» Problem
Check each line of the entries below for the string "Viewport" and state how many lines have it, with no other text.

Source data
******************************

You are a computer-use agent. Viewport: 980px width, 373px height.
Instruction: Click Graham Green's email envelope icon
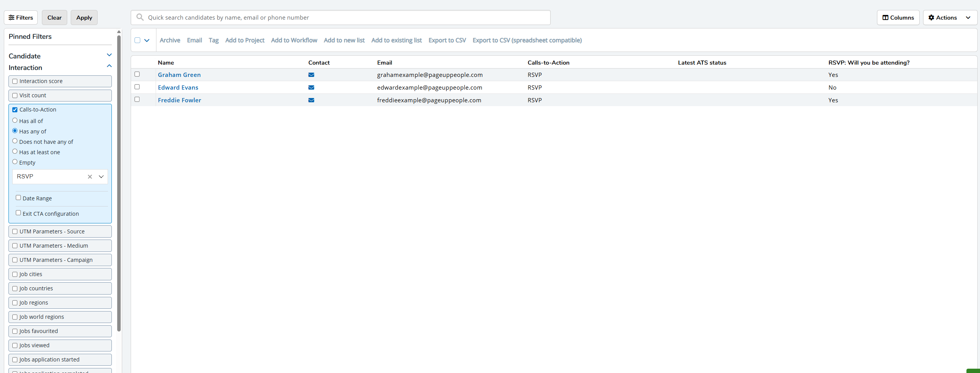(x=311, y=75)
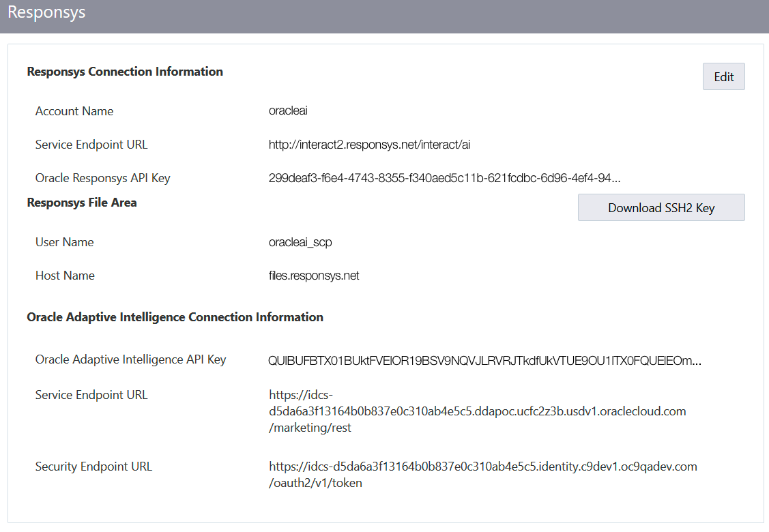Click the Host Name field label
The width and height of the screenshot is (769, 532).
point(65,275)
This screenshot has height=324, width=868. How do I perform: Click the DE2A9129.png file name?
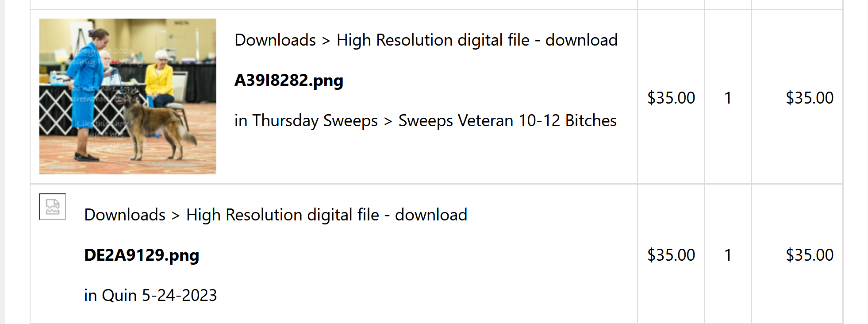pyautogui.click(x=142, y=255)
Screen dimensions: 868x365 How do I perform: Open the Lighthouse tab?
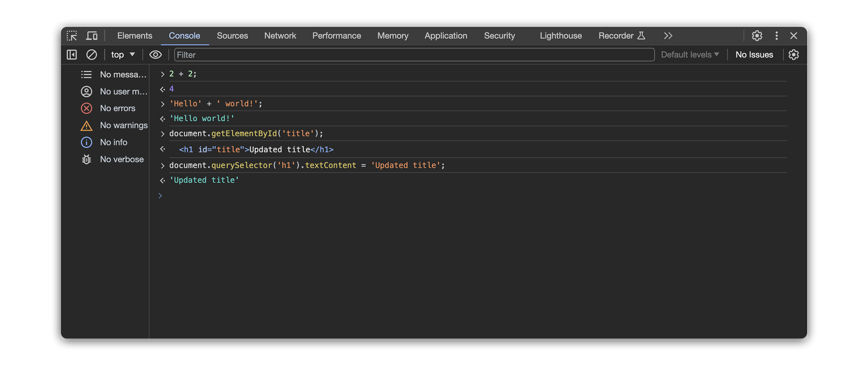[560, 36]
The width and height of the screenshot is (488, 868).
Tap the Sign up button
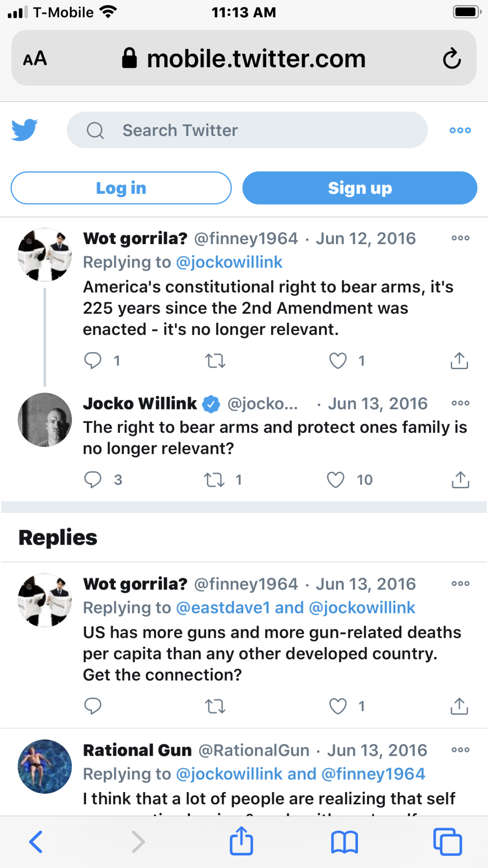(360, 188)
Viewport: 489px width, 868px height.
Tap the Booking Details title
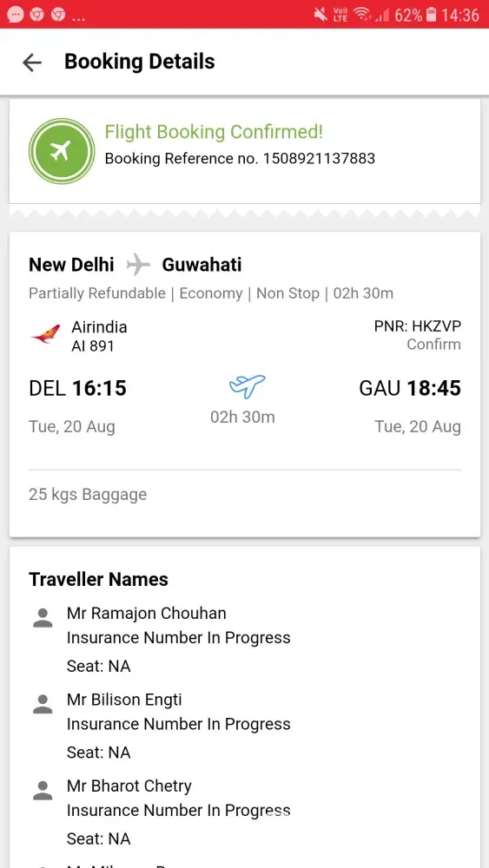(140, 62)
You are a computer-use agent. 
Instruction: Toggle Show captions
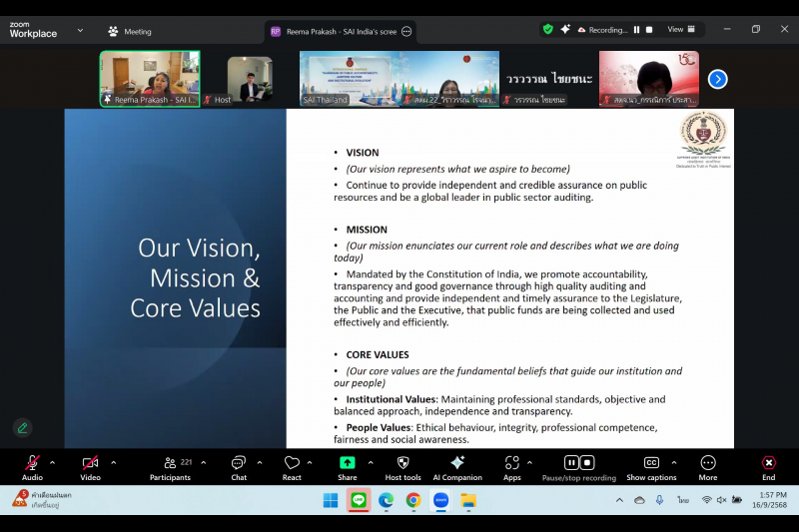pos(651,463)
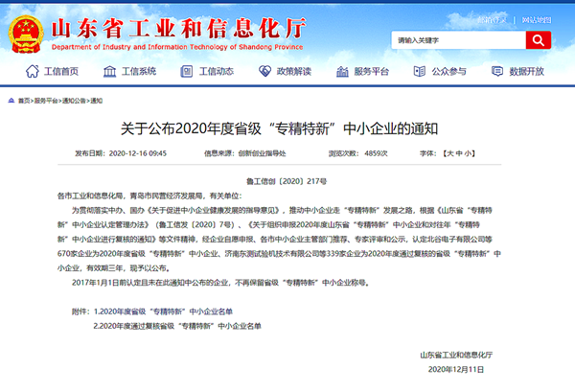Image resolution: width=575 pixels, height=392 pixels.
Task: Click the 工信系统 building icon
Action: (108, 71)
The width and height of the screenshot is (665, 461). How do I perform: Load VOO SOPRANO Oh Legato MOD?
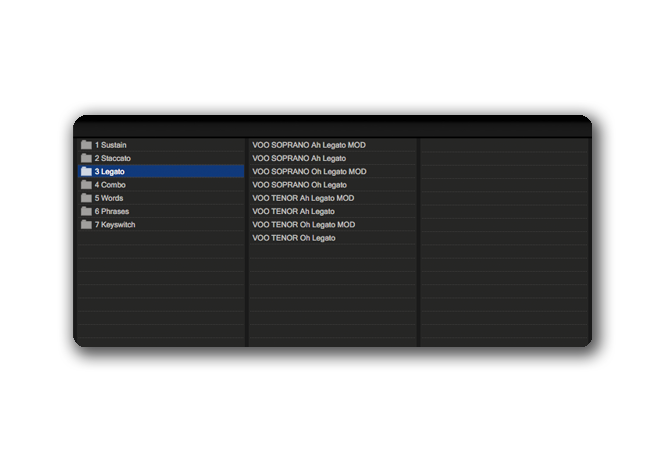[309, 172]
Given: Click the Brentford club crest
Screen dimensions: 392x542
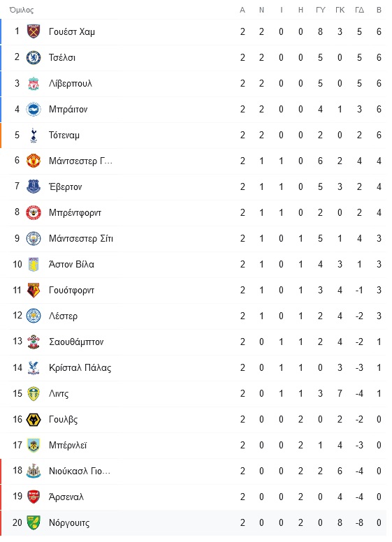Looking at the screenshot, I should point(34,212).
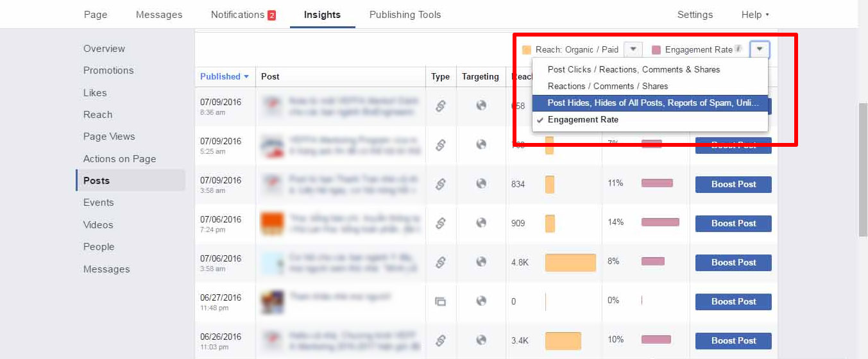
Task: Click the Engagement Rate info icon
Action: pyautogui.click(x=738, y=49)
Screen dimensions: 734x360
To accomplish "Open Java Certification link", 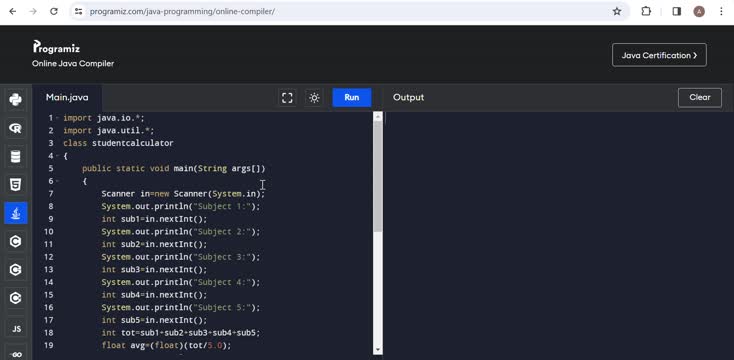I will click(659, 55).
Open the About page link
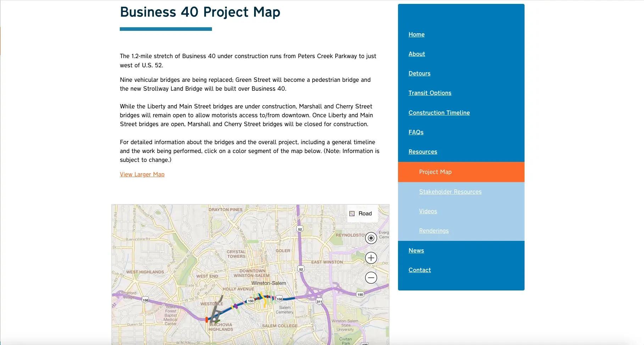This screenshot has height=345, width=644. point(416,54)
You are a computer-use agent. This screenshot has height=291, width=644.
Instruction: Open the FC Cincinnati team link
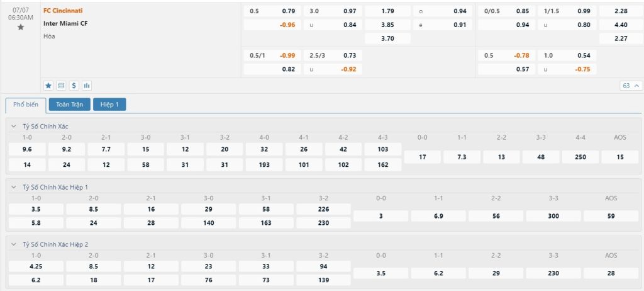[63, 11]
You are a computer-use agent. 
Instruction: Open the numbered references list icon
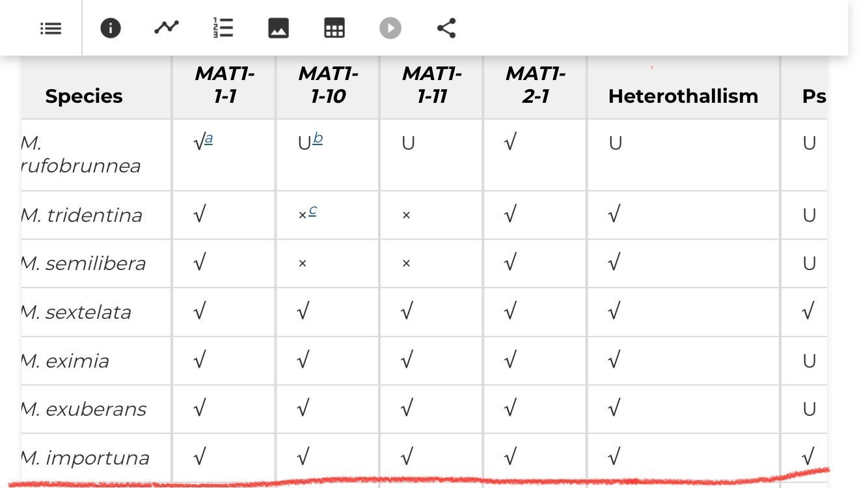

******************************

» Task solution
2